Aber Christus blieb bis heute von den Kirchenchristen und den Revolutionären unterschiedlicher Auffassung unverstanden. Christus ging es um das Leben, um die Lebendigkeit.
Lebendig ist der fühlende Mensch, der, der sein Herz spürt und der vom Herzen her lebt. Aber nicht vom verklärten, vom transzendierten oder wie auch immer metamorphorisierten Herzen her, nein, vom unmittelbar im Leib empfundenen, immer “anwesend seienden” Herzen, vom gespürten Herzen.
In solch einem Herzen läßt sich durch Übung eine Entwicklung feststellen, die zur Liebe führt, zur empfundenen Liebe und das ist es was Christus vermitteln wollte. Liebt und tut was ihr wollt. Warum kann er, warum können wir so sprechen?
Wer vom Herzen her liebt, der benötigt keinen kategorischen Imperativ Kants.
Wer vom Herzen her liebt, der benötigt die Auffoderung des Dalai Lamas nicht, über das Mitgefühl eine neue Weltethik zu entwickeln.
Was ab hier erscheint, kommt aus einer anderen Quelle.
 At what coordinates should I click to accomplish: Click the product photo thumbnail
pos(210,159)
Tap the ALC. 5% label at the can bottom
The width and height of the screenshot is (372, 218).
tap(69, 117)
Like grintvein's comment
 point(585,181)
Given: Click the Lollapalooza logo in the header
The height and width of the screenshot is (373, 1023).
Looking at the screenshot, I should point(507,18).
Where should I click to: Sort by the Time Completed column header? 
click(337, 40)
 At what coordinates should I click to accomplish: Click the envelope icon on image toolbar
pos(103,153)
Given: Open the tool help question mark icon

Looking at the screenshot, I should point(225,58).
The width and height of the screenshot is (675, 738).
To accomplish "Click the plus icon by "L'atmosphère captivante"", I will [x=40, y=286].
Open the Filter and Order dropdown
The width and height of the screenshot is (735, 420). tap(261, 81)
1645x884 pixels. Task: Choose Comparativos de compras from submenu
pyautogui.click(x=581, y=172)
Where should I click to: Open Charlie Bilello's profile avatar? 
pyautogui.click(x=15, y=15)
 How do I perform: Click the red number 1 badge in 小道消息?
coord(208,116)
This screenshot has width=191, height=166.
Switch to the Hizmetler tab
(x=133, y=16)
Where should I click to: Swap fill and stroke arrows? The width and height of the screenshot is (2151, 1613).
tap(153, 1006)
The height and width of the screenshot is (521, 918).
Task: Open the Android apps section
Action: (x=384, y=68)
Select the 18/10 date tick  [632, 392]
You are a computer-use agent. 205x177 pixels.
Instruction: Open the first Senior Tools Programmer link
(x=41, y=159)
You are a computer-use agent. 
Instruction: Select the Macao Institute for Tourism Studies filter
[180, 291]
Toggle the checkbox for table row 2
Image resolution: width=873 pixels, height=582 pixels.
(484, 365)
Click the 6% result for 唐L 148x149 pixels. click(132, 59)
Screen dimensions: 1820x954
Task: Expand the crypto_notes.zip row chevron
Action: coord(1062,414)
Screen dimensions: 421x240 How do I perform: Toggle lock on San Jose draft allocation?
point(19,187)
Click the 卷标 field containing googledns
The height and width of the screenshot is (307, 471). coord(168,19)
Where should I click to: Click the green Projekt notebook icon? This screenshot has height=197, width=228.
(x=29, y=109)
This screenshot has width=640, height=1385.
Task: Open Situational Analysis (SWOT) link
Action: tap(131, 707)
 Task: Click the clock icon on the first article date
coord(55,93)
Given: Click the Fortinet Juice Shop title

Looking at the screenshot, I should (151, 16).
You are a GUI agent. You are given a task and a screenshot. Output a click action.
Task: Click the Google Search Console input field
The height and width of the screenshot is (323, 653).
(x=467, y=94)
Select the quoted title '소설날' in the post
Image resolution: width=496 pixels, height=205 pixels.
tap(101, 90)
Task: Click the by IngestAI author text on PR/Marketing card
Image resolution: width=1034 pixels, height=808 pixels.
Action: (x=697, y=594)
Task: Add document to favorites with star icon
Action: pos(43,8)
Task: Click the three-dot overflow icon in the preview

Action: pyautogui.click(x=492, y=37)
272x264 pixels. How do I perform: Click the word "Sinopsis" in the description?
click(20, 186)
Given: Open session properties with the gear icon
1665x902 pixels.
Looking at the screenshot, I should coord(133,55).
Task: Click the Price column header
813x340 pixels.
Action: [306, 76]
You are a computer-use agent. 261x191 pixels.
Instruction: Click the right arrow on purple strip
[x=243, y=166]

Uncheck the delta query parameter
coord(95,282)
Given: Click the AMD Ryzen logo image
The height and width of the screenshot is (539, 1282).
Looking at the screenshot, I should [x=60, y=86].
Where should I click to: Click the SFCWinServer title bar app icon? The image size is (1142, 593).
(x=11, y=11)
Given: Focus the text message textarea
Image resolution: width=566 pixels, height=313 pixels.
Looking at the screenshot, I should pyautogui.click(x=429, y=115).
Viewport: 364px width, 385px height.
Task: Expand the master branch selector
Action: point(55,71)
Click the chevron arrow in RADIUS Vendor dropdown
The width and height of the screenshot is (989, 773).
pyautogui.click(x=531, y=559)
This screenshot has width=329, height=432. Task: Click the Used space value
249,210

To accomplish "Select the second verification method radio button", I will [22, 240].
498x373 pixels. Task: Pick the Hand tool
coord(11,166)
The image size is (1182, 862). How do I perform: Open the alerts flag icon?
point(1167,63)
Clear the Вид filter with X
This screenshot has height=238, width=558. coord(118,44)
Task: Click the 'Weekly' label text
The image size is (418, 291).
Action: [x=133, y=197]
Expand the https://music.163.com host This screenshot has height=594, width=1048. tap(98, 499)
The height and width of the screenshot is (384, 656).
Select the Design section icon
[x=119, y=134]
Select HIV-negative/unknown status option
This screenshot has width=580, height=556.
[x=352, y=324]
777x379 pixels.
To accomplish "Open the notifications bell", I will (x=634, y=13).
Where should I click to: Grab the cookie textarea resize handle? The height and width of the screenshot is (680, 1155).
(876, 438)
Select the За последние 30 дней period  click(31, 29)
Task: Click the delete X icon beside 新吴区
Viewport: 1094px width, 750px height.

Wer vom Herzen her liebt benötigt keine Religion, keinen Pabst, keinen politischen Führer und keinen obersten Gott, keinen allein selig machenden Gott.
Wer vom Herzen her liebt ist in der Liebe. Er braucht keine Frau und keinen Mann, kein Kind und kein Internet. Er ist in der Liebe und will diese Liebe verströmen, weil das die Liebe im Herzen so an sich hat. Sie ist wie der globale Wasserstrom, den die Erde mit 2000 km/h mit sich zieht, so zieht das Herz alles mit sich, was liebt.
Und so wie die Energie wieder zu uns kommt, zu den Kelten, so beginnen unsere Herzen zu strahlen. Jeder Schmerz im Körper, jeder Schmerz im Herzen wartet darauf gespürt zu werden und wartet darauf verwandelt zu werden in Wärme, in Weite, in Liebe und Freiheit. Das ist die Botschaft Christi.